Based primarily on sedimentology, and additionally on micropaleontologic criteria, King et al. (2013) proposed a sequence stratigraphic model for the Eocene part of the Aktulagay section, emphasizing that only major environmental shifts may be recognized in this relatively distal environment. Here, we interpret the fluctuations of dinoflagellate cyst eco-groups in relation to depositional changes in more detail (Figure 7).
4.2.1. Alashen Formation
4.2.1.1. Unit A1.
The dinoflagellate cyst assemblage in this thin unit is dominated by the open-marine Spiniferites-group. According to King et al. (2013), a high proportion of benthic foraminifers relative to planktonic foraminifers may indicate a deeper, but somewhat more restricted environment, than the overlying units.
4.2.1.2. Unit A2.
A stratigraphic hiatus between Units A1 and A2 and a concentration of phosphate granules at the base of Unit A2 indicate a sequence boundary (SB). The high proportion of the Areoligera-group close to the base of Unit A2 is interpreted to reflect high-energy settings at the beginning of a transgressive phase (e.g. Brinkhuis 1994; Sluijs and Brinkhuis 2009). The progressive decrease of the Areoligera group and an increase of the Spiniferites-group suggest a gradually more offshore setting. King et al. (2013) tentatively placed the maximum flooding surface (MFS) at ∼7 m, based on the highest proportion of the Spiniferites-group near this level, and supported by a progressive decrease in planktonic foraminifers above ∼7 m. Based on combined lithological and microfossil information, King et al. (2013) identified the lower part of Unit A2 (0–7 m) as part of a transgressive systems tract (TST).
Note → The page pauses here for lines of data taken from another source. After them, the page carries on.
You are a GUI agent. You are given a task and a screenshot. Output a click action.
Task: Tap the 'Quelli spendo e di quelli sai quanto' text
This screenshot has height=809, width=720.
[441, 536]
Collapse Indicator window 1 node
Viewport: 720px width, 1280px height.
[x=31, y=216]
The upper part of Unit A2, and Unit A3, are characterized by a relative decrease, but still dominance, of the Spiniferites-group, and a very small increase in peridinioid wetzelielloids and deflandreoids and in the gonyaulacoid Homotryblium group. These changes indicate a slightly more nutrient-rich (i.e. probably somewhat coastally influenced) water mass. This supports King et al. (2013), who interpreted this interval as part of a highstand systems tract (HST). According to Deprez et al. (2015), foraminifer data suggest outer neritic environments (100–200m) during deposition of the Alashen Formation.
4.2.2. Kulsary Formation
4.2.2.1. Unit B1.
King et al. (2013) interpreted an SB at the lithologic break from the marls of Unit A3 to the interbedded clay and marly clay with several sapropelic clay beds of Unit B1. The first sapropelic bed, marking the base of Unit B1, shows an increase and high proportion of the Spiniferites-group, (60% of total dinoflagellate cysts). At higher levels in B1, a drop in the Spiniferites-group and a relative increase in wetzelielloids, deflandreoids, and the Homotryblium (Polysphaeridium zoharyi) and Areoligera-groups take place. These assemblage changes point to an originally outer neritic situation followed by an inshore shift. This is in accordance with King et al. (2013), who interpreted a marked shallowing of the entire Unit B1, based on a strong fall in diversity and abundance of benthic foraminifers and ostracods, and an abrupt decrease in nannofossil productivity.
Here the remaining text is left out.